Chronic low-grade exposure to bacterial superantigens elicits sustained T cell expansion and multiorgan inflammation. Implications for autoimmunity. (130.22)

Abstract

Abstract Bacterial superantigens (BSAg) are produced by Staphylococcus aureus and Streptococcus pyogenes. BSAg bind directly to the MHC class II molecules without undergoing any processing and subsequently activate T cells in an antigen non-specific manner by interacting with the TCR Vβ region. BSAg have been implicated primarily in acute diseases such as food poisoning, toxic shock syndrome, etc. Since carrier strains of S. aureus and S. pyogenes can elaborate superantigens, there is a distinct possibility of chronic exposure to low doses of BSAg and it is imperative to study its outcome.

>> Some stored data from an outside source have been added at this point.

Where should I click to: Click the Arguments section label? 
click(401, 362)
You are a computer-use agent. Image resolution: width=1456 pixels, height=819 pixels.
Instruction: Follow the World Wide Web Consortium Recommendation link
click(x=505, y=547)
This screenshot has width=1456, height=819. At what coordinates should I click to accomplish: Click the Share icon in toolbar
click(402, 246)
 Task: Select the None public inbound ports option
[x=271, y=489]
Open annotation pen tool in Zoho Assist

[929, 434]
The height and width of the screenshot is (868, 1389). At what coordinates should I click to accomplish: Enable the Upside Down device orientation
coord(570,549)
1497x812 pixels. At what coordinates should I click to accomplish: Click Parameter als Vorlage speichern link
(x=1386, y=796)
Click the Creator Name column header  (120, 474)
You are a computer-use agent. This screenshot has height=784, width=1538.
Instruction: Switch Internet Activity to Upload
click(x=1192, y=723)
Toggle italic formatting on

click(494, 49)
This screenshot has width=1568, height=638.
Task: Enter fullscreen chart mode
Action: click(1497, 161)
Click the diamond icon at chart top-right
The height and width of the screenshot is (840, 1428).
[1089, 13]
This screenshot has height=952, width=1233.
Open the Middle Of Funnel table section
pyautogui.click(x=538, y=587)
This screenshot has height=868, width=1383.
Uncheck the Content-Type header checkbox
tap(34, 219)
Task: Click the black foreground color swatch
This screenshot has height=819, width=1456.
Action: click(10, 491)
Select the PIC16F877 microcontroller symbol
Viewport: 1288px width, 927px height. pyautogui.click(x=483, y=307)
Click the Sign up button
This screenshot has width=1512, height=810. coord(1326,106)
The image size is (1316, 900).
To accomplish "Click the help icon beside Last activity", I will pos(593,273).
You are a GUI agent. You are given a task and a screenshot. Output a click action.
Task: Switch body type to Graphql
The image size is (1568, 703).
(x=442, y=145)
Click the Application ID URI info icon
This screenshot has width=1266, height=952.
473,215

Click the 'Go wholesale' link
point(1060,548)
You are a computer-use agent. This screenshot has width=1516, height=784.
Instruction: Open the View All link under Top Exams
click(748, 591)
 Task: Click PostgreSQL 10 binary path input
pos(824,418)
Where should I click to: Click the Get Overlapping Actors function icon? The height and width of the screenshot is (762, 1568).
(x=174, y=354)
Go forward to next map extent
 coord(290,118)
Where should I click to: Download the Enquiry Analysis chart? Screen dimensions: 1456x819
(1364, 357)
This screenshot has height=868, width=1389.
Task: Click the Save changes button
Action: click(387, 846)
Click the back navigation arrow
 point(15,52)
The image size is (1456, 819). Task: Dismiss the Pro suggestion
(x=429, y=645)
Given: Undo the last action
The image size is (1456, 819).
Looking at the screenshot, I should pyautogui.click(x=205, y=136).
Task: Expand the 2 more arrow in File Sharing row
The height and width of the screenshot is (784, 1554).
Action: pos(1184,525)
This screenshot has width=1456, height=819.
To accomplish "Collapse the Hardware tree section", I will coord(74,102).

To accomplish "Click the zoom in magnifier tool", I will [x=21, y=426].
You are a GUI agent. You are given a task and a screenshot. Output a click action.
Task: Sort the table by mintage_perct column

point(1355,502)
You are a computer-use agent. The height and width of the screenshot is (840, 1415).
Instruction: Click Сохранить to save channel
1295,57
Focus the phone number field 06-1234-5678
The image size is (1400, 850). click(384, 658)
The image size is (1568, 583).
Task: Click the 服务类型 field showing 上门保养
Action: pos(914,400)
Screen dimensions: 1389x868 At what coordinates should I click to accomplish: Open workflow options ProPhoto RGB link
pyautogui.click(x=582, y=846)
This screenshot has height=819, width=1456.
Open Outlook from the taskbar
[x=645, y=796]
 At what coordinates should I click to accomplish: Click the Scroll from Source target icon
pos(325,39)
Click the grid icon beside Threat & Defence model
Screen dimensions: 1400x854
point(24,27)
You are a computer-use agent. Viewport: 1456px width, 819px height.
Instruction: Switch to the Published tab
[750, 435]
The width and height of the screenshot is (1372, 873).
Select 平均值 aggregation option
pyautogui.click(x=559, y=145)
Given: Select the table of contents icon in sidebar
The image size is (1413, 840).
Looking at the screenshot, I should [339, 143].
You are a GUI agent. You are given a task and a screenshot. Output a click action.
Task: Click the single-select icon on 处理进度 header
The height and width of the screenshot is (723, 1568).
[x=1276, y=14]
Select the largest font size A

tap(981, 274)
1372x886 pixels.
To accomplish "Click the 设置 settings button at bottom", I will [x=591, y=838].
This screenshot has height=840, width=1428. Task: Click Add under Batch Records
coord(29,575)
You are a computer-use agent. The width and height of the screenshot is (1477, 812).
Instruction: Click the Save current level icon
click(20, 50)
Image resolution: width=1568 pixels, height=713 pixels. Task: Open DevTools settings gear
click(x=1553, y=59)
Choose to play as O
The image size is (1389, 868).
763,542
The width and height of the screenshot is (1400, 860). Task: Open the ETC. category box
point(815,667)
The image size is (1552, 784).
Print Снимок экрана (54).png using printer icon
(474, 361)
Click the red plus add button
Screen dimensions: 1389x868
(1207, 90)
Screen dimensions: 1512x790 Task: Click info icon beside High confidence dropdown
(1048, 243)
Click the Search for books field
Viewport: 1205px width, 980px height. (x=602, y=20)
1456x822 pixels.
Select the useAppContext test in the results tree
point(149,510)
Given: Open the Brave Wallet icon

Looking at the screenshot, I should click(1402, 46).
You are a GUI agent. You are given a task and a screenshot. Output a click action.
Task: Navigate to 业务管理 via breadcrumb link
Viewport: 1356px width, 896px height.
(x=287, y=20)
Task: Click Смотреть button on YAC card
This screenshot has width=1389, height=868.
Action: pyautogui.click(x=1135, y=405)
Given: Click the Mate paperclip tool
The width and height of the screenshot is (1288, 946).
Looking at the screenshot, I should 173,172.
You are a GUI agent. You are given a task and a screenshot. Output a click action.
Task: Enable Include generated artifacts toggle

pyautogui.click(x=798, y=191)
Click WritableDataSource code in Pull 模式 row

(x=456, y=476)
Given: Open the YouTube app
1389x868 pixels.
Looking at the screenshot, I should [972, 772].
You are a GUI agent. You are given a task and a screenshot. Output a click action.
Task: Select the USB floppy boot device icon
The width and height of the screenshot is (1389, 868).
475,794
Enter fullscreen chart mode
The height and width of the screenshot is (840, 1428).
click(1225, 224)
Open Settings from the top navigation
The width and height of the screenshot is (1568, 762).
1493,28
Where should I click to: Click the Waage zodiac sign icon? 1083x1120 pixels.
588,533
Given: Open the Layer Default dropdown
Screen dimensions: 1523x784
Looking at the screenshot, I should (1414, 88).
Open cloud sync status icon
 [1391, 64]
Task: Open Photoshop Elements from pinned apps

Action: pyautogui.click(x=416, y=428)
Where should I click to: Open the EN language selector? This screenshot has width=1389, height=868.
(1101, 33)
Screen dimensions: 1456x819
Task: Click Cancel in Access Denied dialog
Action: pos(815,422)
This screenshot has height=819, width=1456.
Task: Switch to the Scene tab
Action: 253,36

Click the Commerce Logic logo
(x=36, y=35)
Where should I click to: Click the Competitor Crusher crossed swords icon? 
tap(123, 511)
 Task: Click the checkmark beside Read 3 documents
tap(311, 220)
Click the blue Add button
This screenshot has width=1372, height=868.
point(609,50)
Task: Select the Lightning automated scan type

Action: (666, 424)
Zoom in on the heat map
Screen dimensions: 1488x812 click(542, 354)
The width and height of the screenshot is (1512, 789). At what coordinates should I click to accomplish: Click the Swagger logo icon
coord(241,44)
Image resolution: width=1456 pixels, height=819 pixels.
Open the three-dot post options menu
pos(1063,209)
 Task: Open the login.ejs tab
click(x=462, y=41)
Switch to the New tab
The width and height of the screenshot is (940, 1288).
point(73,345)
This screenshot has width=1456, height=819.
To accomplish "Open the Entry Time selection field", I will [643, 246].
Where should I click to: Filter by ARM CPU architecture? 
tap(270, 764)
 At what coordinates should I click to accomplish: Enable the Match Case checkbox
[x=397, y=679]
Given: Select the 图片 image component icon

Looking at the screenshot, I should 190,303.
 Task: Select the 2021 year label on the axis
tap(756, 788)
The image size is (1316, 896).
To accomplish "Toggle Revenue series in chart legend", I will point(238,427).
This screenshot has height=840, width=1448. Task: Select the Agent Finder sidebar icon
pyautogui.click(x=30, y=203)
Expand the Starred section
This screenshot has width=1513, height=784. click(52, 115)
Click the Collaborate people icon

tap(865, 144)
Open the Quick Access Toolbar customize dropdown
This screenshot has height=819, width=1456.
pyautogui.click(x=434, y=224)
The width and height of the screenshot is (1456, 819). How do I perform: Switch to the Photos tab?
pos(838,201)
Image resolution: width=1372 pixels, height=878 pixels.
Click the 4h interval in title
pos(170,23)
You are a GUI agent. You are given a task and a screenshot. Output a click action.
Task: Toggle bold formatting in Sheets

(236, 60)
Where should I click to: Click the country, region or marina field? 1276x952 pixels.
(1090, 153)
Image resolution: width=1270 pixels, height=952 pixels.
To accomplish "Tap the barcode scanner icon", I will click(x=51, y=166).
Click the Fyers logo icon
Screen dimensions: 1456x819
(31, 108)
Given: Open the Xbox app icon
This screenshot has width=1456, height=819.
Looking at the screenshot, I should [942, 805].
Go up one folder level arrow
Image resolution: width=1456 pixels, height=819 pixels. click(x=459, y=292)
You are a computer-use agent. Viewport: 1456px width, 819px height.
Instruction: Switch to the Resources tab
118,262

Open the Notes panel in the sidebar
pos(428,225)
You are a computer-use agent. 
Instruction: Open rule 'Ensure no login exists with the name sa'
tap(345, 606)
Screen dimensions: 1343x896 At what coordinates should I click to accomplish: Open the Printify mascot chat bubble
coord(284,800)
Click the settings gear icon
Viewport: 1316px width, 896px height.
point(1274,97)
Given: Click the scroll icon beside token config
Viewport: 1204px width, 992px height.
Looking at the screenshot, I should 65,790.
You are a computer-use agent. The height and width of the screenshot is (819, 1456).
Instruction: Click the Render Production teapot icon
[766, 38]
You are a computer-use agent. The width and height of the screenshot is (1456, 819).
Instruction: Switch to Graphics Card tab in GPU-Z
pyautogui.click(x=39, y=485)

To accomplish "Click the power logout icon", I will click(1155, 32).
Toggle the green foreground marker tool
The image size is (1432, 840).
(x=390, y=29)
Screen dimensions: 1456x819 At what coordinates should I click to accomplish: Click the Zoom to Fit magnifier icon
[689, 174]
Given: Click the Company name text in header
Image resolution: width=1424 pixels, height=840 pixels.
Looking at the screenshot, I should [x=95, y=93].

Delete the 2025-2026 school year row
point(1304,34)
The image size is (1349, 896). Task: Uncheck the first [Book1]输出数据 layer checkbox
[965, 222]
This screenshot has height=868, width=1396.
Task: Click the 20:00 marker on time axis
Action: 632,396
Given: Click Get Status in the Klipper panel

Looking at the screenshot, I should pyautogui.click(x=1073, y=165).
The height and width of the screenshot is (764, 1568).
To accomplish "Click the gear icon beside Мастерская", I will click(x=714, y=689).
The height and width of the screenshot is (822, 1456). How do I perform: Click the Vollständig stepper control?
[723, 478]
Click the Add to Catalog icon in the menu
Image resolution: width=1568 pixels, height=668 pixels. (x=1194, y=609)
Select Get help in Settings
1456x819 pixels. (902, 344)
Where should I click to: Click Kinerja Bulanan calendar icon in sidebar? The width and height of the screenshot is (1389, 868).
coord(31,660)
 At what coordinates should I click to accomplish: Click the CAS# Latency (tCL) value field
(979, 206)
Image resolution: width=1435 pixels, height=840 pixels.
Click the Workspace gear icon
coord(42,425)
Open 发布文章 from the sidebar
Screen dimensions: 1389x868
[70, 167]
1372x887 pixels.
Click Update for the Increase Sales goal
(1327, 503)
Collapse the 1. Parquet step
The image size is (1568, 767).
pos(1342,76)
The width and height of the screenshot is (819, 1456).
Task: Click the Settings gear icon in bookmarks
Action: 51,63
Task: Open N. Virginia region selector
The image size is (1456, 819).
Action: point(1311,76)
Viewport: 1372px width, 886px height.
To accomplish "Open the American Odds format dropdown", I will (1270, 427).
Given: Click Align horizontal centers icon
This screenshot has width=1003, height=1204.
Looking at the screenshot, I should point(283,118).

As BSAg bind more avidly to human (HLA) than to murine (H-2) MHC class II, we delivered low concentrations (total of 10 μg/mouse) of BSAg to HLA-DR3 [staphylococcal enterotoxin (SE) B] or HLA-DQ8 [streptococcal pyrogenic exotoxin (SPE) A] transgenic mice through subcutaneously implanted miniosmotic pumps for 7 days. Continuous exposure to low concentrations of BSAg resulted in a significant protracted expansion of CD4+ T cells expressing TCR Vβ8 (for SEB); Vβ8 and Vβ14 (for SPEA) with a concomitant decrease in percentage of CD8+ T cells expressing these TCR. T cells bearing TCR Vβ6 showed an inverse correlation (slight decrease in CD4+ and increase in CD8+ compartments with SEB and SPEA). Histological examinations of major organs showed intense perivascular infiltration in lungs, kidneys and liver along with inflammatory infiltrates in the cardiac valvular endothelium in mice bearing pumps delivering BSAg but not PBS. In conclusion, we have shown the immunological outcome of chronic exposure to low levels of BSAg using the HLA class II transgenic mouse model.